What the exercise asks: This exercise asks for the records to be retyped exactly as they read.

===== Data to examine

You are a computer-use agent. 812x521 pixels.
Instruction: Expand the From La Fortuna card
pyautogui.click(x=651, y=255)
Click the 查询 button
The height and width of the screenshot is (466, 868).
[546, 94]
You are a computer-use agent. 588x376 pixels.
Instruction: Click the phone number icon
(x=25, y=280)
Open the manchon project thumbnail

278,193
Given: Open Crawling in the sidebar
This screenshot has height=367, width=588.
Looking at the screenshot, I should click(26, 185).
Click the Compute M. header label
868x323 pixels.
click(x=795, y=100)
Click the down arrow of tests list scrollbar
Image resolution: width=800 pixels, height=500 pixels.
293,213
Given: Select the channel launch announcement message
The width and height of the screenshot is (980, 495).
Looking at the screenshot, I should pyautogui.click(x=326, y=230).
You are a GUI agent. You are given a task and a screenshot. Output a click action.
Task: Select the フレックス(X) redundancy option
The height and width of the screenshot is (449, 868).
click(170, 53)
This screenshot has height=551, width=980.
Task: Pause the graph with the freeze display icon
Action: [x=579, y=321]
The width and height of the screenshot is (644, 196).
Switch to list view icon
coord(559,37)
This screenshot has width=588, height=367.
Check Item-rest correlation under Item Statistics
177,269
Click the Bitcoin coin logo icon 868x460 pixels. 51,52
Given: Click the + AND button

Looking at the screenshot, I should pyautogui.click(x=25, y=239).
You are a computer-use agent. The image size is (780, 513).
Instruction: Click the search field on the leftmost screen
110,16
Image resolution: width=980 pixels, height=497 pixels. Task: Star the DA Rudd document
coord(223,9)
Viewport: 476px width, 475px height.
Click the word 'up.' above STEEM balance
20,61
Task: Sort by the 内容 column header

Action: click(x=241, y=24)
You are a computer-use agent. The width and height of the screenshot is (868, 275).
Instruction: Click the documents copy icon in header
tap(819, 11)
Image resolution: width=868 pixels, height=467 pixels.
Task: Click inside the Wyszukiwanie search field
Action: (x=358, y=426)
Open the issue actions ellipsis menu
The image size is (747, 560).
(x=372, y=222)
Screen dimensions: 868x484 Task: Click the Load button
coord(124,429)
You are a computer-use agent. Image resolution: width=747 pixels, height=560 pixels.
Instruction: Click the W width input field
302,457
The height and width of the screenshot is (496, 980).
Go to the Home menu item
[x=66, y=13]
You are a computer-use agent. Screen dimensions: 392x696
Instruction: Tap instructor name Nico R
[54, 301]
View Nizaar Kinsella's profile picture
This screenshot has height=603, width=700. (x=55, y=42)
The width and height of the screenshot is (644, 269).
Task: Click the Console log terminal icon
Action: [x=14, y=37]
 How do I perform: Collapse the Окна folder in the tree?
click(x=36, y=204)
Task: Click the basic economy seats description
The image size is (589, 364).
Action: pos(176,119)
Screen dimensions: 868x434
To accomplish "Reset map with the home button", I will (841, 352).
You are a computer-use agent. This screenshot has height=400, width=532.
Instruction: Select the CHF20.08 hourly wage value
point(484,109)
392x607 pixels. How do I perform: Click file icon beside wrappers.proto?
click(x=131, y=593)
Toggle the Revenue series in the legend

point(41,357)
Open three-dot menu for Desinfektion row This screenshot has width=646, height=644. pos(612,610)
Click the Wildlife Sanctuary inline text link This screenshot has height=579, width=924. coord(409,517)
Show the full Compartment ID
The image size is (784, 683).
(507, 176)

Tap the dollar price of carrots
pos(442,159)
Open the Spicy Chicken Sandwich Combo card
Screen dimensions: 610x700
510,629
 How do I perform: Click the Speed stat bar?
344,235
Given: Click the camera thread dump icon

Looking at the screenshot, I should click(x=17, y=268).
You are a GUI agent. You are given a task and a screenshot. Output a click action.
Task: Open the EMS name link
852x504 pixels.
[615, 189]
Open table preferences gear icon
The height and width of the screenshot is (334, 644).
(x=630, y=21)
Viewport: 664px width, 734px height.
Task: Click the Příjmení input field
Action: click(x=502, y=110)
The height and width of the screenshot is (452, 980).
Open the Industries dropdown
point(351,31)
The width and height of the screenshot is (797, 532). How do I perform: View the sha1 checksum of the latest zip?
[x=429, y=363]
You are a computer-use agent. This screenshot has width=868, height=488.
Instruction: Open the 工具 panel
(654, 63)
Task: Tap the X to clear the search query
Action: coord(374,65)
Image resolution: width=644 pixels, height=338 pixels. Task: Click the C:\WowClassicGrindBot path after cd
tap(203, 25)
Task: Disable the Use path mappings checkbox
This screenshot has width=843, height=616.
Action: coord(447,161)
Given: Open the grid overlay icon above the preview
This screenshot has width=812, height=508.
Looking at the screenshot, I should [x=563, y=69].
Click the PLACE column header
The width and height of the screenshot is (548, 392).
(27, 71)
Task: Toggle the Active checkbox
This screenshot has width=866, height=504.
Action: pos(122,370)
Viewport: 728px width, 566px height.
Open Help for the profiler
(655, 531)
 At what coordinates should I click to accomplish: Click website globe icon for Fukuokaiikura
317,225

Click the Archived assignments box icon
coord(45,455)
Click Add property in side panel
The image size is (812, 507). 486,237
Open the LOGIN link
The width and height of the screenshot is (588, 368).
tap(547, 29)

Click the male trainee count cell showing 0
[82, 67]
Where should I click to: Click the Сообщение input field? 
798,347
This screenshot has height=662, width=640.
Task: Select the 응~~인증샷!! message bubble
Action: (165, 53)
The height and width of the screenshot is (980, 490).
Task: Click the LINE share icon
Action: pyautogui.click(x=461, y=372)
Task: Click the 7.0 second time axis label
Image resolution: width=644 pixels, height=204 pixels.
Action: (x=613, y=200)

==========

Expected answer:
You are a computer-use agent. 812x521 pixels.
Instruction: Expand the From La Fortuna card
pyautogui.click(x=651, y=255)
Click the 查询 button
The height and width of the screenshot is (466, 868).
[546, 94]
You are a computer-use agent. 588x376 pixels.
Instruction: Click the phone number icon
(x=25, y=280)
Open the manchon project thumbnail

278,193
Given: Open Crawling in the sidebar
This screenshot has height=367, width=588.
Looking at the screenshot, I should click(26, 185).
Click the Compute M. header label
868x323 pixels.
click(x=795, y=100)
Click the down arrow of tests list scrollbar
Image resolution: width=800 pixels, height=500 pixels.
293,213
Given: Select the channel launch announcement message
The width and height of the screenshot is (980, 495).
Looking at the screenshot, I should pyautogui.click(x=326, y=230).
You are a GUI agent. You are given a task and a screenshot. Output a click action.
Task: Select the フレックス(X) redundancy option
The height and width of the screenshot is (449, 868).
click(170, 53)
This screenshot has height=551, width=980.
Task: Pause the graph with the freeze display icon
Action: [x=579, y=321]
The width and height of the screenshot is (644, 196).
Switch to list view icon
coord(559,37)
This screenshot has width=588, height=367.
Check Item-rest correlation under Item Statistics
177,269
Click the Bitcoin coin logo icon 868x460 pixels. 51,52
Given: Click the + AND button

Looking at the screenshot, I should pyautogui.click(x=25, y=239).
You are a computer-use agent. The image size is (780, 513).
Instruction: Click the search field on the leftmost screen
110,16
Image resolution: width=980 pixels, height=497 pixels. Task: Star the DA Rudd document
coord(223,9)
Viewport: 476px width, 475px height.
Click the word 'up.' above STEEM balance
20,61
Task: Sort by the 内容 column header

Action: click(x=241, y=24)
You are a computer-use agent. The width and height of the screenshot is (868, 275).
Instruction: Click the documents copy icon in header
tap(819, 11)
Image resolution: width=868 pixels, height=467 pixels.
Task: Click inside the Wyszukiwanie search field
Action: (x=358, y=426)
Open the issue actions ellipsis menu
The image size is (747, 560).
(x=372, y=222)
Screen dimensions: 868x484 Task: Click the Load button
coord(124,429)
You are a computer-use agent. Image resolution: width=747 pixels, height=560 pixels.
Instruction: Click the W width input field
302,457
The height and width of the screenshot is (496, 980).
Go to the Home menu item
[x=66, y=13]
You are a computer-use agent. Screen dimensions: 392x696
Instruction: Tap instructor name Nico R
[54, 301]
View Nizaar Kinsella's profile picture
This screenshot has height=603, width=700. (x=55, y=42)
The width and height of the screenshot is (644, 269).
Task: Click the Console log terminal icon
Action: [x=14, y=37]
 How do I perform: Collapse the Окна folder in the tree?
click(x=36, y=204)
Task: Click the basic economy seats description
The image size is (589, 364).
Action: pos(176,119)
Screen dimensions: 868x434
To accomplish "Reset map with the home button", I will (841, 352).
You are a computer-use agent. This screenshot has height=400, width=532.
Instruction: Select the CHF20.08 hourly wage value
point(484,109)
392x607 pixels. How do I perform: Click file icon beside wrappers.proto?
click(x=131, y=593)
Toggle the Revenue series in the legend

point(41,357)
Open three-dot menu for Desinfektion row This screenshot has width=646, height=644. pos(612,610)
Click the Wildlife Sanctuary inline text link This screenshot has height=579, width=924. coord(409,517)
Show the full Compartment ID
The image size is (784, 683).
(507, 176)

Tap the dollar price of carrots
pos(442,159)
Open the Spicy Chicken Sandwich Combo card
Screen dimensions: 610x700
510,629
 How do I perform: Click the Speed stat bar?
344,235
Given: Click the camera thread dump icon

Looking at the screenshot, I should click(x=17, y=268).
You are a GUI agent. You are given a task and a screenshot. Output a click action.
Task: Open the EMS name link
852x504 pixels.
[615, 189]
Open table preferences gear icon
The height and width of the screenshot is (334, 644).
(x=630, y=21)
Viewport: 664px width, 734px height.
Task: Click the Příjmení input field
Action: click(x=502, y=110)
The height and width of the screenshot is (452, 980).
Open the Industries dropdown
point(351,31)
The width and height of the screenshot is (797, 532). How do I perform: View the sha1 checksum of the latest zip?
[x=429, y=363]
You are a computer-use agent. This screenshot has width=868, height=488.
Instruction: Open the 工具 panel
(654, 63)
Task: Tap the X to clear the search query
Action: coord(374,65)
Image resolution: width=644 pixels, height=338 pixels. Task: Click the C:\WowClassicGrindBot path after cd
tap(203, 25)
Task: Disable the Use path mappings checkbox
This screenshot has width=843, height=616.
Action: coord(447,161)
Given: Open the grid overlay icon above the preview
This screenshot has width=812, height=508.
Looking at the screenshot, I should [x=563, y=69].
Click the PLACE column header
The width and height of the screenshot is (548, 392).
(27, 71)
Task: Toggle the Active checkbox
This screenshot has width=866, height=504.
Action: pos(122,370)
Viewport: 728px width, 566px height.
Open Help for the profiler
(655, 531)
 At what coordinates should I click to accomplish: Click website globe icon for Fukuokaiikura
317,225

Click the Archived assignments box icon
coord(45,455)
Click Add property in side panel
The image size is (812, 507). 486,237
Open the LOGIN link
The width and height of the screenshot is (588, 368).
tap(547, 29)

Click the male trainee count cell showing 0
[82, 67]
Where should I click to: Click the Сообщение input field? 
798,347
This screenshot has height=662, width=640.
Task: Select the 응~~인증샷!! message bubble
Action: (165, 53)
The height and width of the screenshot is (980, 490).
Task: Click the LINE share icon
Action: pyautogui.click(x=461, y=372)
Task: Click the 7.0 second time axis label
Image resolution: width=644 pixels, height=204 pixels.
Action: (x=613, y=200)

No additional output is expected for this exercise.